Inspired by the anti-breast cancer and anti-tubulin potential of coumarin, indole, chalcone, and isatin moieties, a new series of triazole-tethered coumarin-fused chalcone and isatin hybrids were designed, synthesized, and evaluated for their anti-breast cancer activities. Among the series of hybrid compounds, JKUB2 showed the strongest activity against MCF-7 breast cancer cells with an IC₅₀ value of 1.28 µM. JKUB2 exhibited tubulin polymerization inhibition potential (IC₅₀ = 1.31 µM) and induced apoptosis in breast cancer cells by arresting the cell cycle at the G2/M phase. Apart from that, JKUB2 showed higher selectivity (selectivity index: 6.36) toward MCF-7 cells over normal skin fibroblast cells (L929). Morphological studies further confirmed the capability of JKUB2 to induce cell death via apoptotic pathways. Molecular docking and dynamics simulations studies confirmed the desired interactions of JKUB2 in the colchicine binding site of microtubules, responsible for their polymerization inhibition.

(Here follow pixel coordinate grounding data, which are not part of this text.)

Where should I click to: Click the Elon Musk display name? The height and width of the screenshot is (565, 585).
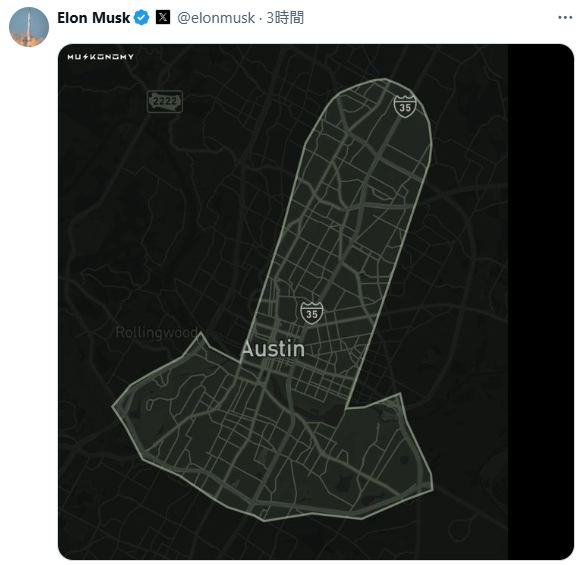point(93,18)
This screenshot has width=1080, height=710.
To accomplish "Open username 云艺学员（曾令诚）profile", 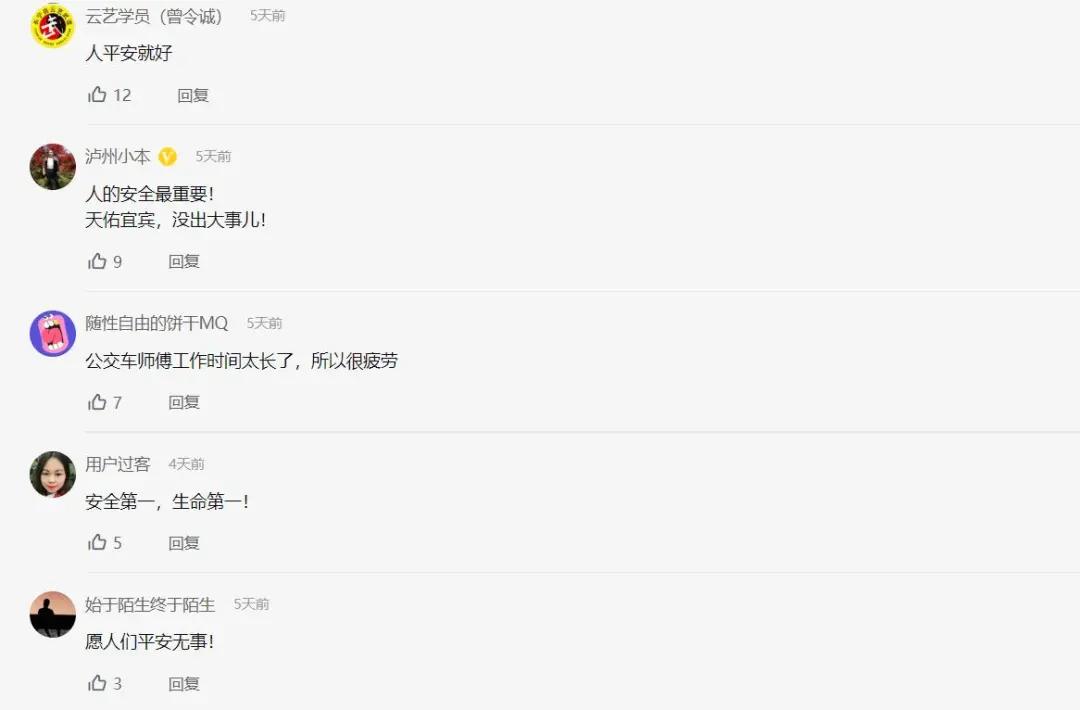I will (154, 16).
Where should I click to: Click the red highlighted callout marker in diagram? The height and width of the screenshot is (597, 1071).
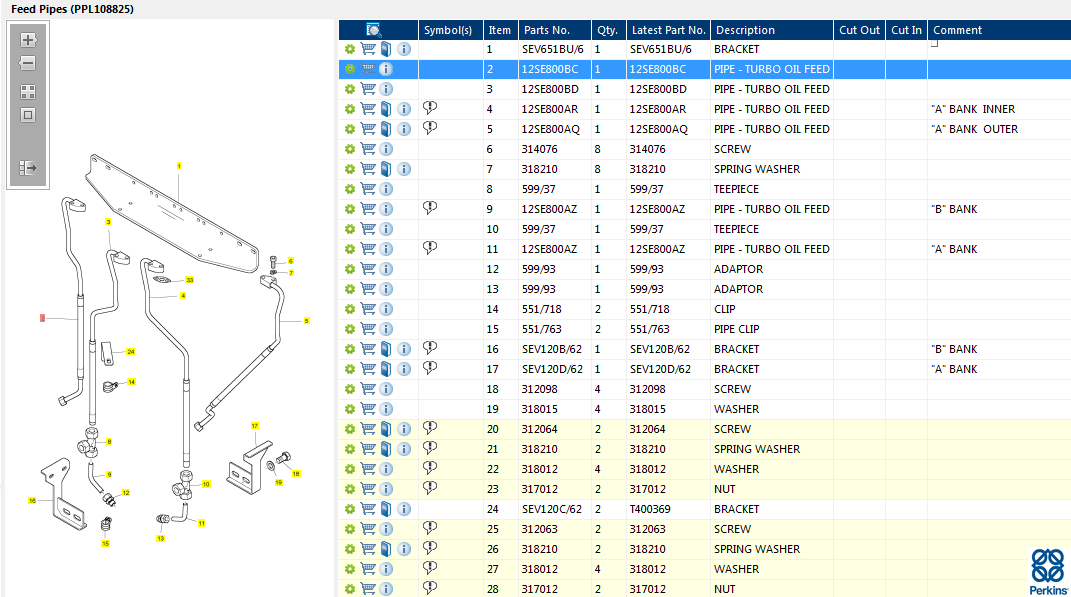[42, 318]
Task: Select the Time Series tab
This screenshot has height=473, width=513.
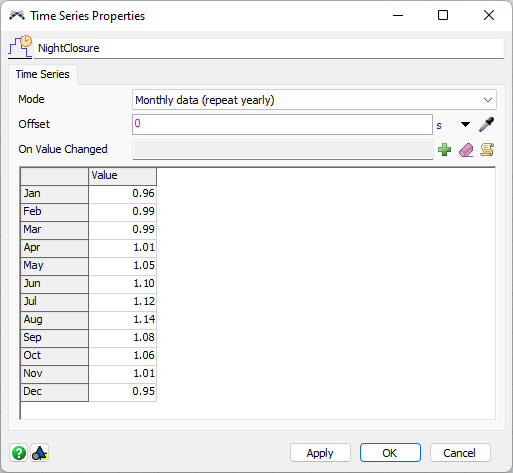Action: [43, 74]
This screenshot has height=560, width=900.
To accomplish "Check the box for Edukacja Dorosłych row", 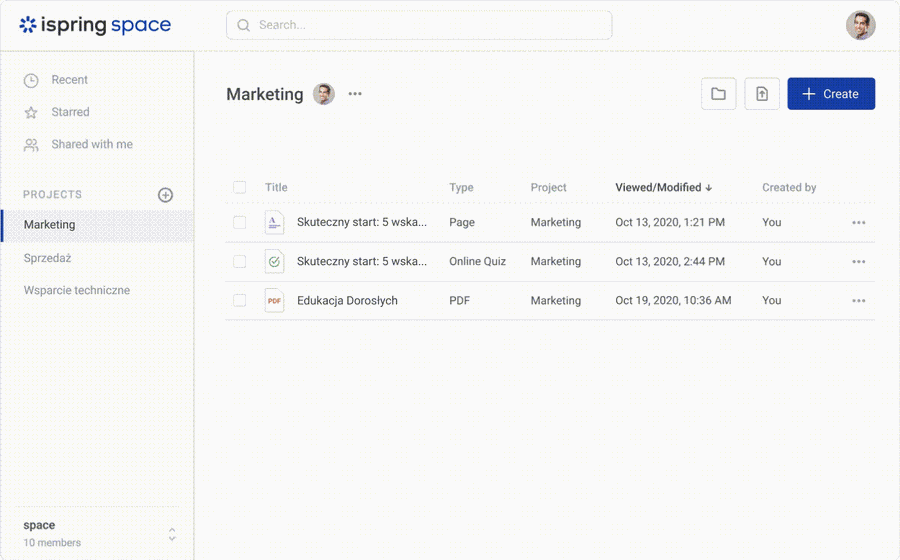I will [240, 301].
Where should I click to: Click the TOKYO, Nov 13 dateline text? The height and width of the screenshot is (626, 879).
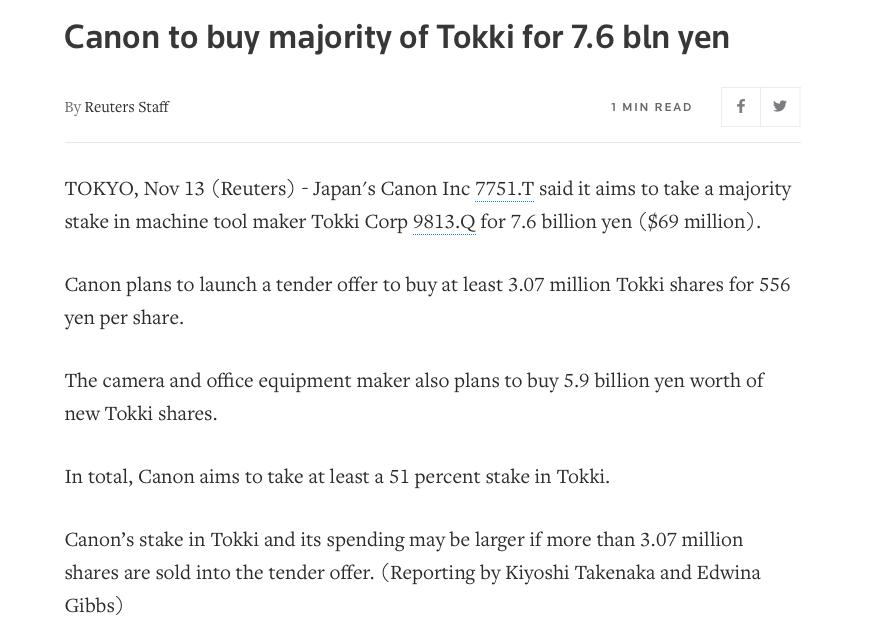coord(134,189)
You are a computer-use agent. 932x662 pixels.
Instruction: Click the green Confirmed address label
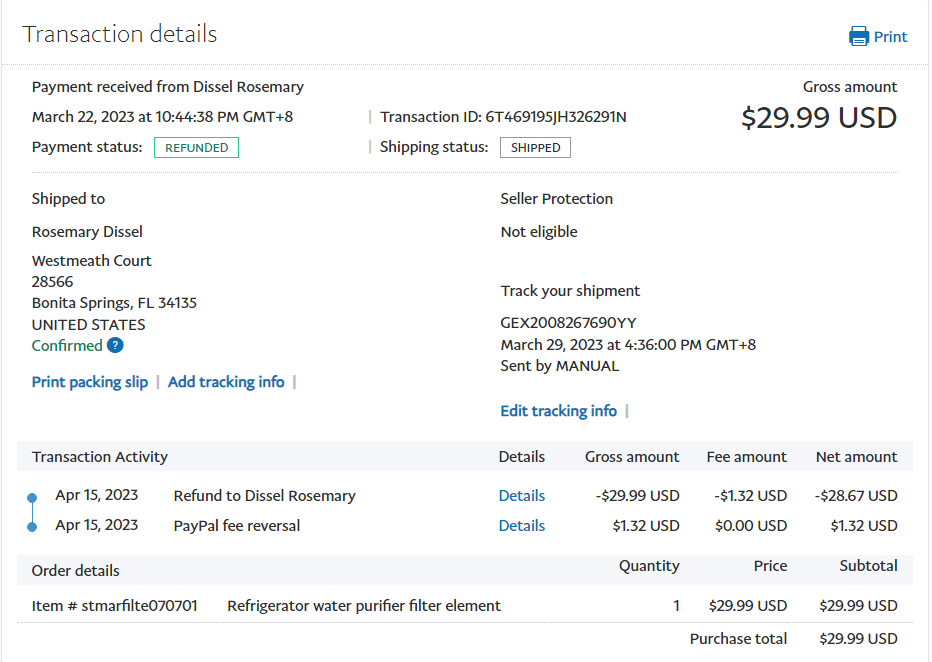[67, 346]
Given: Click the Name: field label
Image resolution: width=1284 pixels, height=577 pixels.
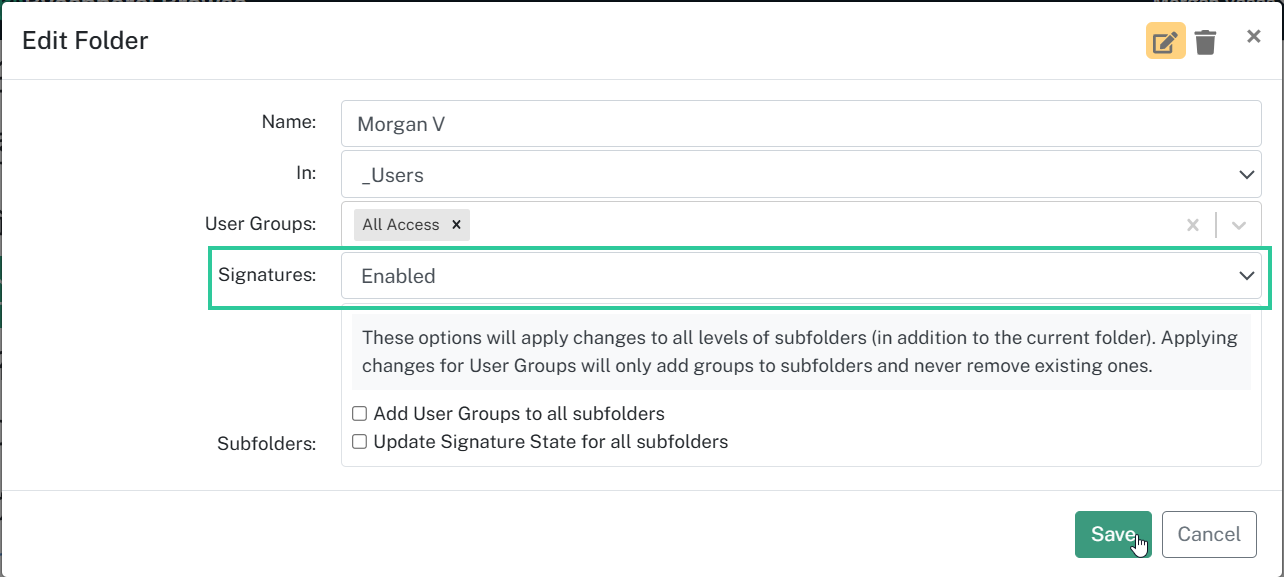Looking at the screenshot, I should click(x=289, y=122).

Overall, the study represents JKUB2 as a potential anti-breast cancer agent that acts via tubulin polymerization inhibition and induces cell death by apoptotic pathways, and warrants further research as well as acts as an effective hit lead for further development of potent and safer anti-breast cancer agents.

Keywords: breast cancer; chalcone; isatin; molecular docking studies; tubulin polymerization.